### Direction
Find each line in the data that contains the string "Task" and copy it out. Matching is case-sensitive.

----- Exercise materials -----

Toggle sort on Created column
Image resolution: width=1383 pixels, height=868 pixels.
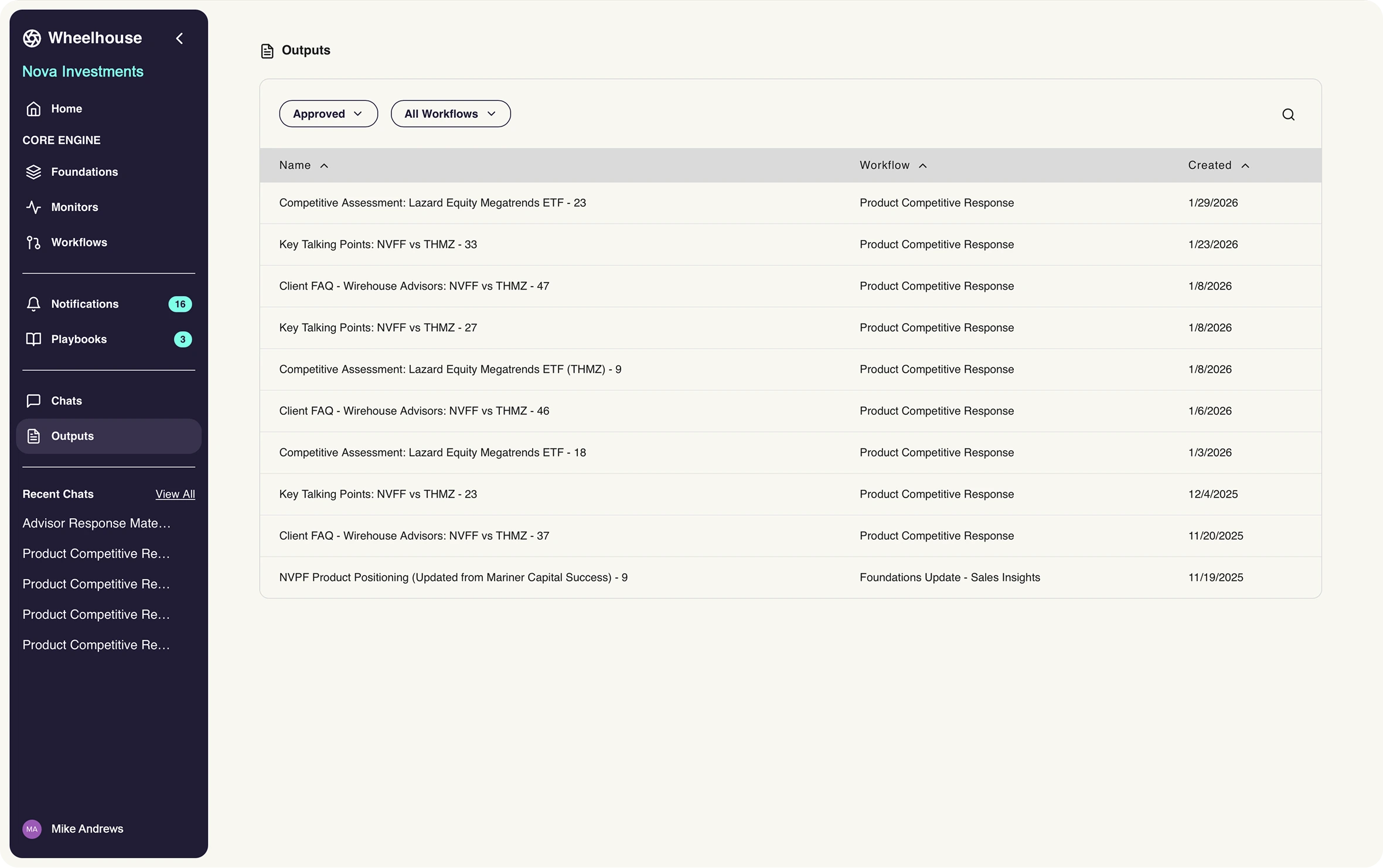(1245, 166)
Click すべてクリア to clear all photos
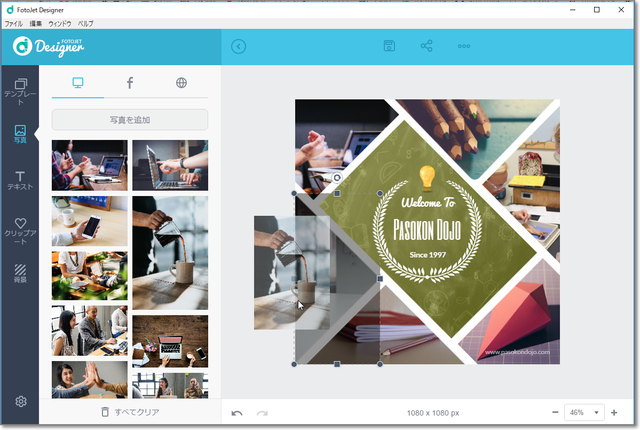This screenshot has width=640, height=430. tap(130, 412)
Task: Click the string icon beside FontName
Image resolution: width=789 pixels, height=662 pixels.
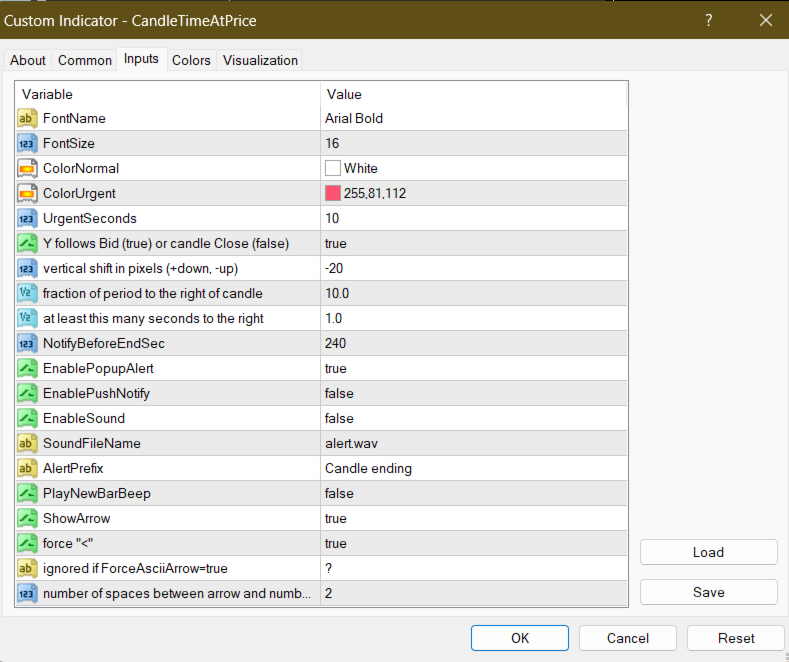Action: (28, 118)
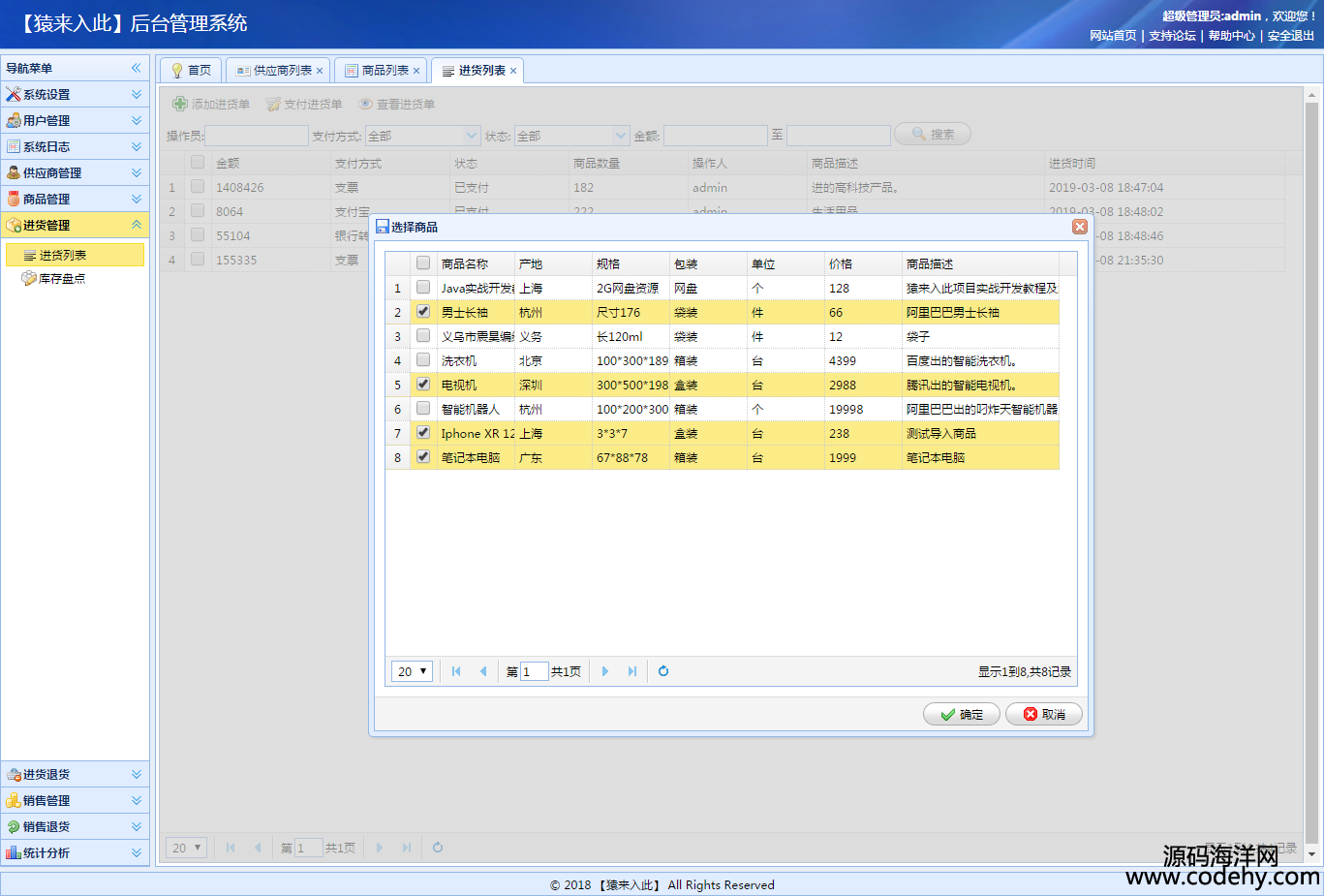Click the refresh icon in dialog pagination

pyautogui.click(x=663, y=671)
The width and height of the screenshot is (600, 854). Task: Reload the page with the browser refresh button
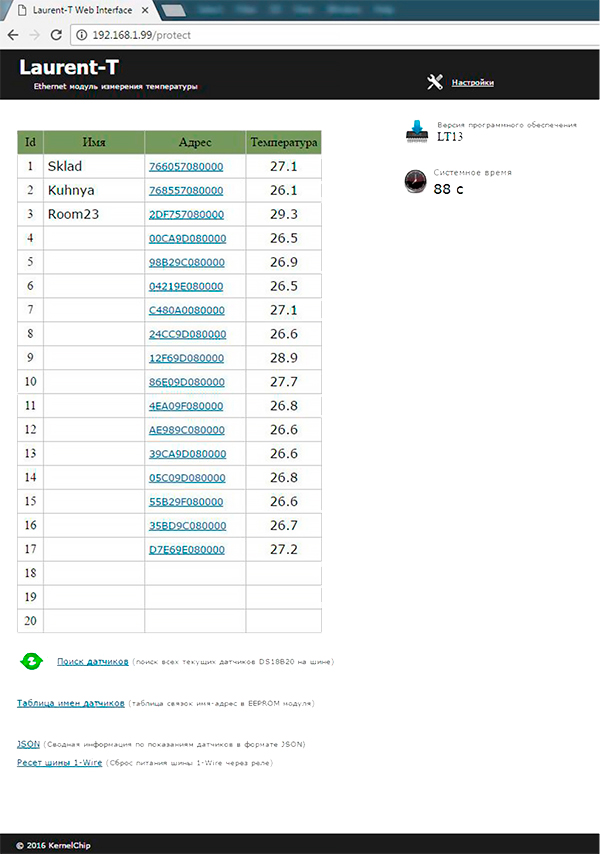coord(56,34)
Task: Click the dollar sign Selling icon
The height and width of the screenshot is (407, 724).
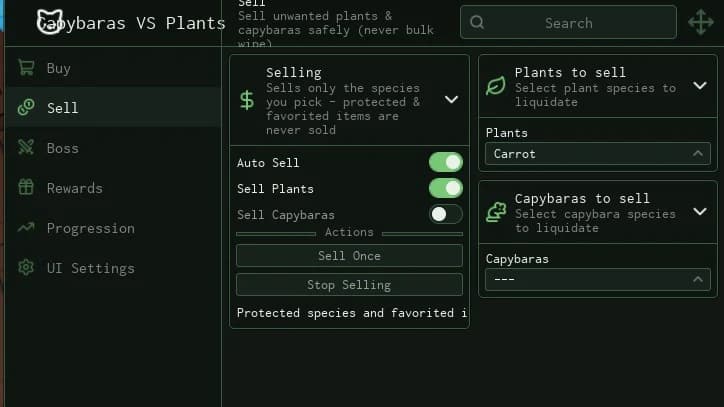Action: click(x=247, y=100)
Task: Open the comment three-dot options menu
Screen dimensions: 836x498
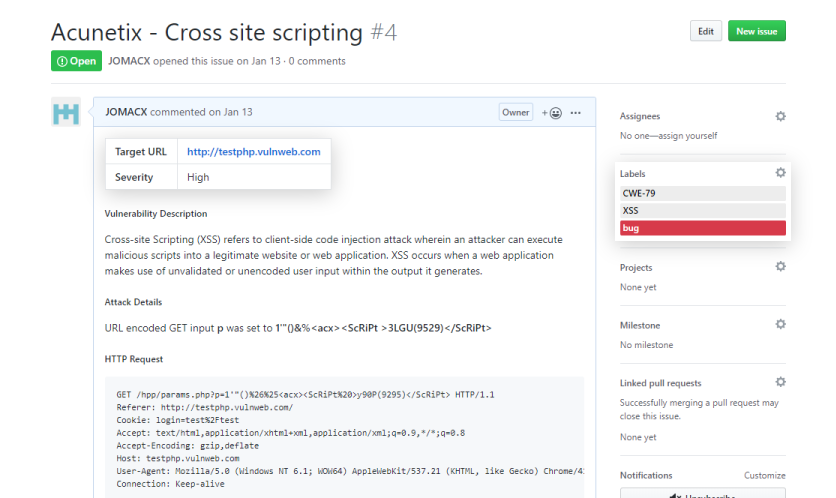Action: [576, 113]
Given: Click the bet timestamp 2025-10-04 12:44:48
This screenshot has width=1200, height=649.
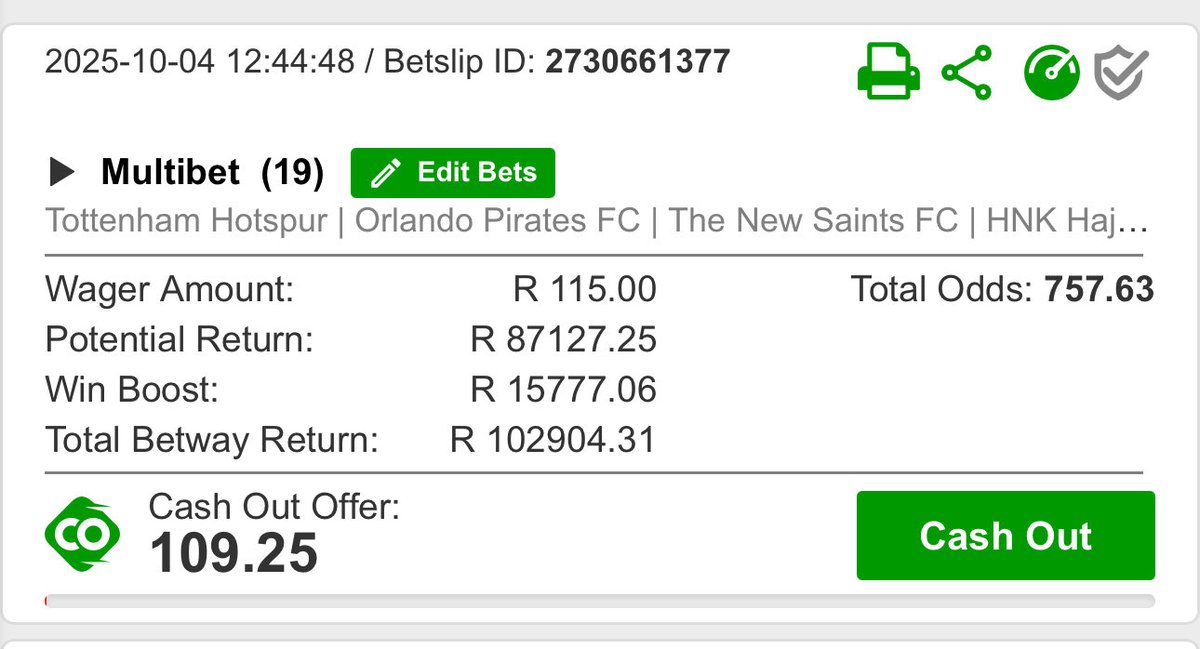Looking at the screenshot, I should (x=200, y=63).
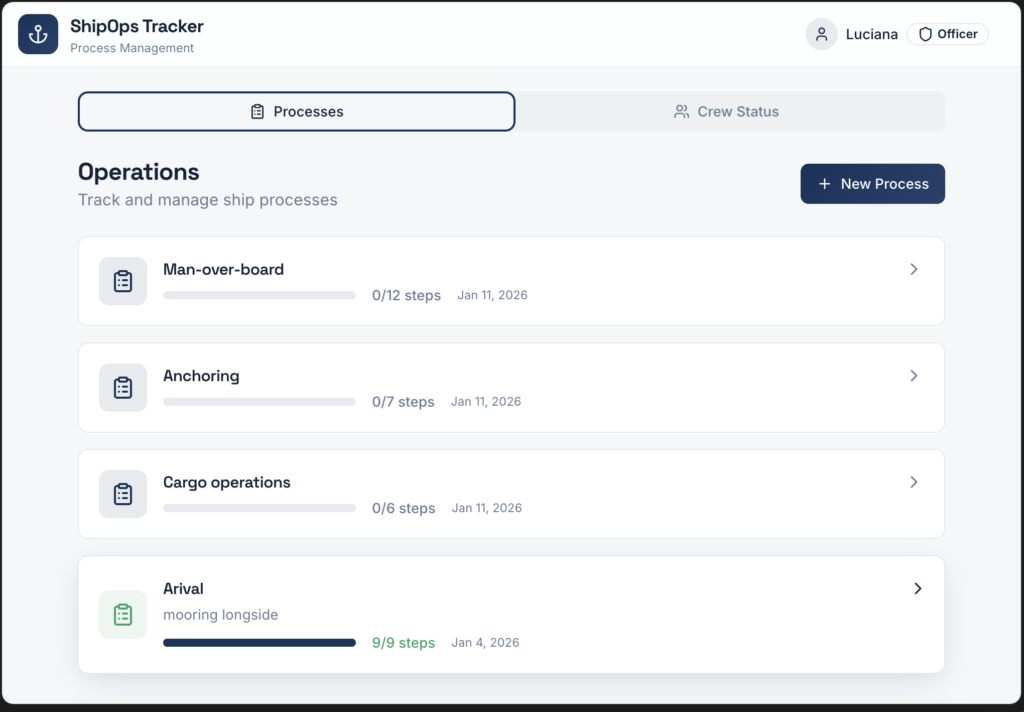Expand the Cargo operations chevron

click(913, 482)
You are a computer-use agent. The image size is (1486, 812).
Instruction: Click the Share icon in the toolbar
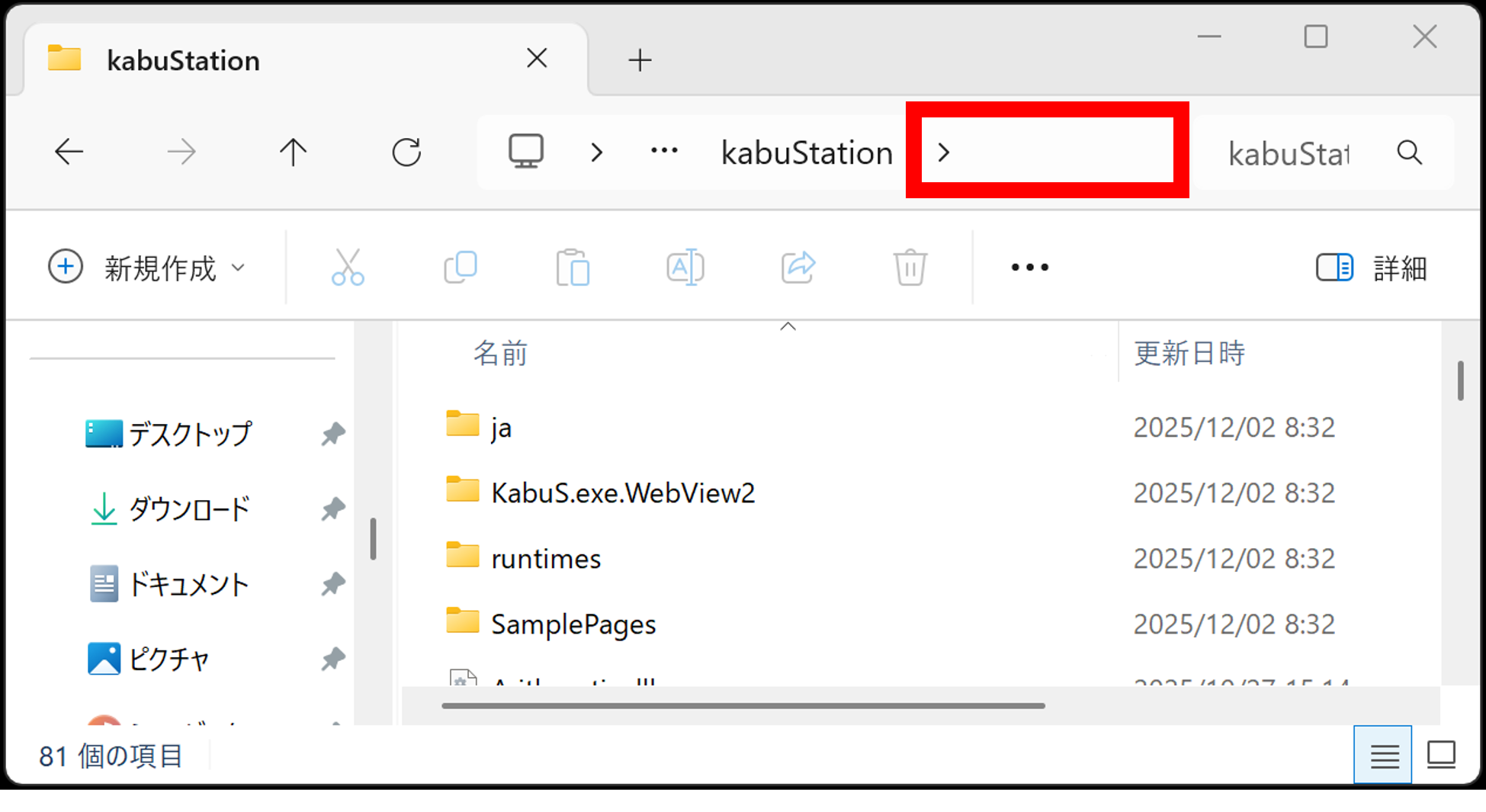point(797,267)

-----

### Solution to the problem
Task: Click the string icon beside FontName
The width and height of the screenshot is (600, 854). Task: Reload the page with the browser refresh button
Task: Click the dollar sign Selling icon
Task: Open the comment three-dot options menu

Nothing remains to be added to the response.